Murphy’s Law and why CSPs must expect the unexpected
Chris Stanhope, Cerillion’s Principal Infrastructure Consultant, looks at the challenges faced by Communications Services Providers (CSPs) in providing high availability systems.

Most of you will be aware of Murphy’s Law that states “anything that can go wrong will go wrong”, but how does this relate to real world examples in the telecoms industry?
Five 9s (99.999%) is something that is touted all the time for system availability as a requirement for the telecoms market. This means roughly an allowed downtime of 5.26 minutes per year, 25.9 seconds per months or a whopping 6 seconds per week. Achieving this requires a huge amount of careful planning and design, with the corresponding levels of investment, and of course a certain element of luck.

Many hardware vendors will quote five 9s availability for their platforms when implemented with the various premium options and redundant hardware configurations, but this of course does not cover the network infrastructure / middleware / operating system / databases and of course the actual applications running on the system.

So what does downtime cost?
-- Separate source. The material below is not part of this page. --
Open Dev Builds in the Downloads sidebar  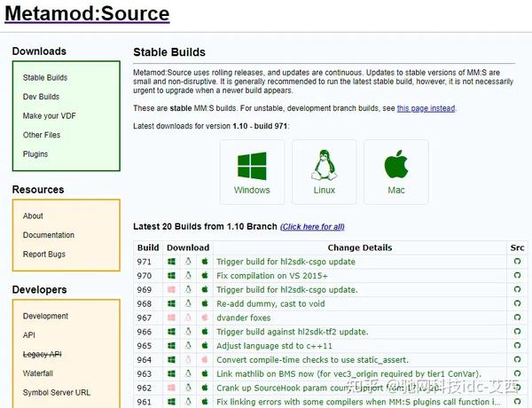(x=42, y=97)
This depends on what channels the customer base or internal staff has to access their services or data. For example, this could take the form of forward facing systems being available while the engine room is taken offline momentarily for an upgrade or patch.

Uptime was traditionally less of an issue for offline / batch systems; however the shift to convergent services and a 24x7 online culture means high availability is now increasingly becoming the norm for all business and operational support systems.
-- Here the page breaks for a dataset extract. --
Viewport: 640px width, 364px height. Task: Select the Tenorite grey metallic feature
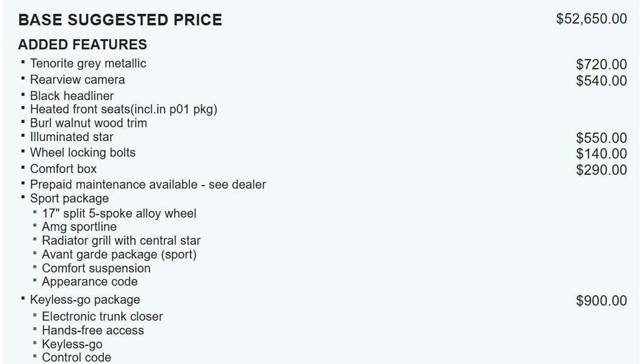tap(88, 64)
Of course telecoms networks have been built for resilience for many years, however earlier this year, two of the major mobile operators in the UK both suffered outages caused by something that was not hardware / software related. Vodafone and O2 services were both disrupted by break-ins with Vodafone quoting "some specialist network equipment and IT hardware was stolen," whilst O2 also cited "theft and vandalism at one of our operations sites in East London."
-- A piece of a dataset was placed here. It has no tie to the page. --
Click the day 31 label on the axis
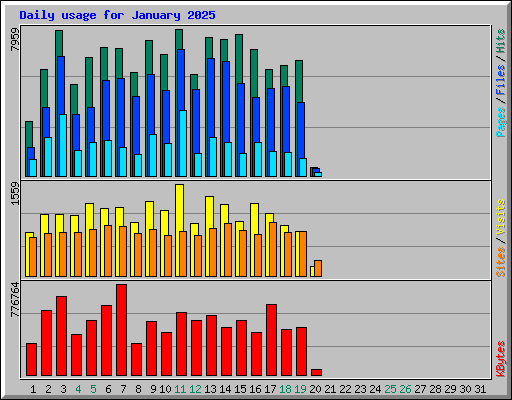 (480, 389)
I’m sure that Vodafone and O2 would have invested a considerable amount of CAPEX budget making sure that their network and systems complied with five 9s availability and to try and avoid any single point of failure. However, both apparently suffered from a chink in their setup that meant common theft brought their networks to a standstill for parts of the UK.
The last year has also seen a high profile failure of part of Amazon’s EC2 cloud services and there have been regular interruptions to internet services in some parts of the world due to breakages in subsea cables.

It is clear that even the most high profile of operations can fall victim to apparently unforeseeable problems, however CSPs should take every step possible to mitigate this risk and prepare for the worst-case scenario. Areas that must be considered in any design include theft, natural disasters, vandalism and the increasing threat of external security breaches. How secure your data centre is from power outages and how many hours the generators can support the site should also be major areas for consideration.

Going back to our old friend Murphy, systems will fail, it’s inevitable. Accepting this and planning around this fact means that the fallout and consequences can be minimised.